GIVEN RECORDS:
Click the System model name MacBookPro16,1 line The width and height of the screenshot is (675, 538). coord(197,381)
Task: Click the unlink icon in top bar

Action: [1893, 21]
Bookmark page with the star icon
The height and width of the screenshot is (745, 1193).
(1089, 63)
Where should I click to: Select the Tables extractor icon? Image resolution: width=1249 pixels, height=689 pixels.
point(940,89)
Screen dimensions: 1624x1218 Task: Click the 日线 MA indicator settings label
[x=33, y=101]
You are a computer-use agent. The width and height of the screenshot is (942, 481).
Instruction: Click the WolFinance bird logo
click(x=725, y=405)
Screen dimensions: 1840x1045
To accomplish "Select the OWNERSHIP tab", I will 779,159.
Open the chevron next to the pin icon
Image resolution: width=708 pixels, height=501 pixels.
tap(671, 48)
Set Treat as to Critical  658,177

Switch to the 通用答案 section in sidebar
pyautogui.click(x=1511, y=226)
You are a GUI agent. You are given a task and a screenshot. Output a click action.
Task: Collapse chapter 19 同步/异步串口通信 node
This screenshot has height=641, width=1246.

PROBLEM REQUIREMENTS:
Pull out every line in the material above where "agent" occurs.

FINISHED TASK:
You are a computer-use agent. The width and height of the screenshot is (942, 481).
You are a GUI agent. You are given a task and a screenshot. Output a click action.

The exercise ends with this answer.